I eventually discovered it even happens with a 6.3.9 kernel running in QEMU. Note thought that I've only tested this on 64-bit Intel platforms. It looks like the first nine bytes are getting replaced with something like two expanded no-ops. I think it's a 4-byte no-op and 5-byte no-op. This then bugs the kernel when trying to jump to it from a function pointer in another module--clearly an indirect jump that can't be compiled away.
If I disassemble the vmlinux image and look at acpi_ns_validate_handle in there, I very much have an endbr at the start. The machine instructions are getting mutated after the fact.
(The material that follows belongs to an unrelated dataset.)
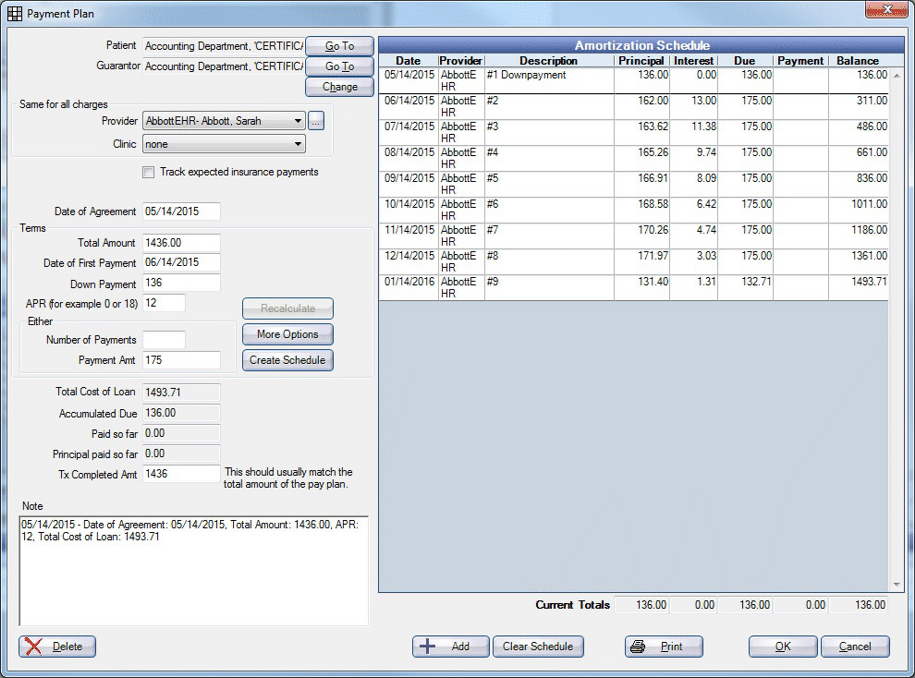Click the Print button with printer icon
Screen dimensions: 915x678
[x=664, y=646]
I have some code I can share for this. Instead of relying on having IBT enabled, this just looks at the bytes and reports if there's a mismatch. I use the assembler I was seeing from disassembly as a reference, but it'll just print out the delta for the first 16 bytes either way.
If it matters, the underlying distribution has been Debian Bullseye for all experiments.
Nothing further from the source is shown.